● AIM OF THE EXERCISE:
Write out the data word for word, from the very start down to and including the line that contains "will (68, 534).".

● MATERIAL SUPPLIED:
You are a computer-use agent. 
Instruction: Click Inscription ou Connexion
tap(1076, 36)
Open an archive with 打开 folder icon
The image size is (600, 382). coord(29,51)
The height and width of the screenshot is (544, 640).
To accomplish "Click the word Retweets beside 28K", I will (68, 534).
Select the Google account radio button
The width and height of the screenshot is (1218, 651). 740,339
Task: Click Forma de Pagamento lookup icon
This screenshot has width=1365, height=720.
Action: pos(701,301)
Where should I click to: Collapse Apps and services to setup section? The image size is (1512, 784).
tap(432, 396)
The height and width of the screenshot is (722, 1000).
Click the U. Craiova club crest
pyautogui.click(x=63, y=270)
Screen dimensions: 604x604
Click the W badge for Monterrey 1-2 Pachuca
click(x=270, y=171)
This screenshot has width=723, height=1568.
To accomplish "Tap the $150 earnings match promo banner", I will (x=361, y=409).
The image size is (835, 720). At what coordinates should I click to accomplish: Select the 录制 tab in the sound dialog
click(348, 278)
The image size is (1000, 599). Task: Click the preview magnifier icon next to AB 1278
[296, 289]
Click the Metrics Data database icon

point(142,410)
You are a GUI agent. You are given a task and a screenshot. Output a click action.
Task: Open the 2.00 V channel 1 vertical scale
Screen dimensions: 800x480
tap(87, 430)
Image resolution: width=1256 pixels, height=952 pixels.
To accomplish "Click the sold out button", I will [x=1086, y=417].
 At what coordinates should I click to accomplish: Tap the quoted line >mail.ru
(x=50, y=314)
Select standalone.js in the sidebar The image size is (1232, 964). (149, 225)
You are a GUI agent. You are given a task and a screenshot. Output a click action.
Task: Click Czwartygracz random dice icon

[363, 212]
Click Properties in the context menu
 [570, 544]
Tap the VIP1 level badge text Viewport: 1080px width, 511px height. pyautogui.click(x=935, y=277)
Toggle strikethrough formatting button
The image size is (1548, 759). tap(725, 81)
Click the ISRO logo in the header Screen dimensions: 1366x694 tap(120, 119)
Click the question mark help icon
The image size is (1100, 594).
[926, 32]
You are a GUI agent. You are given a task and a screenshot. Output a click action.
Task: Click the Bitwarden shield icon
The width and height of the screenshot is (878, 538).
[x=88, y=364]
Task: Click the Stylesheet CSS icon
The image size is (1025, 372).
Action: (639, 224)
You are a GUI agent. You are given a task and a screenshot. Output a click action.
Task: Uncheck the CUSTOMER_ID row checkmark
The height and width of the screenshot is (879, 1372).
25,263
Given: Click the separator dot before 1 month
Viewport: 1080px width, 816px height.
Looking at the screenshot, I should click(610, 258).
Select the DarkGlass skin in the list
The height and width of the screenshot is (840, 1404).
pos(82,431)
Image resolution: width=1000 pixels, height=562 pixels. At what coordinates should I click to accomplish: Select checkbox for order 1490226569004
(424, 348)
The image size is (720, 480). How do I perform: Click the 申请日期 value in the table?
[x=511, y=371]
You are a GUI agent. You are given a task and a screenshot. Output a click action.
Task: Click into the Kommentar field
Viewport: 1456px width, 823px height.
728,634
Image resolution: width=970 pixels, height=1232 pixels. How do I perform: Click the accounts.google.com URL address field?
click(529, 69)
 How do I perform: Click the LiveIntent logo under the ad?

● WRITTEN RESPONSE:
You are a computer-use agent. 
Instruction: Click Inscription ou Connexion
tap(1076, 36)
Open an archive with 打开 folder icon
The image size is (600, 382). coord(29,51)
The height and width of the screenshot is (544, 640).
To accomplish "Click the word Retweets beside 28K", I will (68, 534).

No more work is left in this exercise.